We have soaked oatmeal (porridge) at least twice a week. It is a great frugal and filling way to start the day. Remember my post on soaking grains? By soaking the oatmeal overnight with a splash of whey, kefir or lemon juice, not only are you reducing anti-nutrients, increasing benefits and increasing assimilation, but your oatmeal will be ready in minutes in the morning. Truly an instant oatmeal and done the old fashioned way!
In America the pioneers were famous for their sourdough breads, pancakes and biscuits; and throughout Europe grains were soaked overnight, and for as long as several days, in water or soured milk before they were cooked and served as porridge or gruel. (Many of our senior citizens may remember that in earlier times the instructions on the oatmeal box called for an overnight soaking.) -Nourishing Traditions
Very filling, nourishing and delicious!
Oatmeal Porridgeserves 4
- 1 cup oats, rolled or cracked
- 1 cup warm water
- 2 Tbsp. whey, yoghurt, kefir, buttermilk, lemon juice or apple cider vinegar
- 1/2 teaspoon sea salt
- 1 cup water
Mix oats with warm water and acid medium, cover and leave in a warm place for at least 12 to 24 hours (or overnight).Bring additional 1 cup of water to a boil with sea salt. Add soaked oats and bring to a light boil. Reduce heat, cover and let it simmer for several minutes. Remove from heat and let it sit for a few minutes.

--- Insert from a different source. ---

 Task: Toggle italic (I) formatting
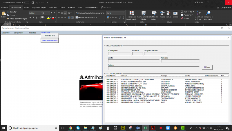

Serve with plenty of butter or cream* and a natural sweetener like Rapadura, date sugar, maple syrup, maple sugar or raw honey. You can also add fresh fruits, chopped nuts, dried fruits, egg yolks, spices (cinnamon, nutmeg, etc.), coconut flakes and/or freshly ground flaxseed.
*NOTE: The porridge goes very well with butter or cream (coconut oil, too), whose fat-soluble activators provide the necessary catalyst for mineral absorption.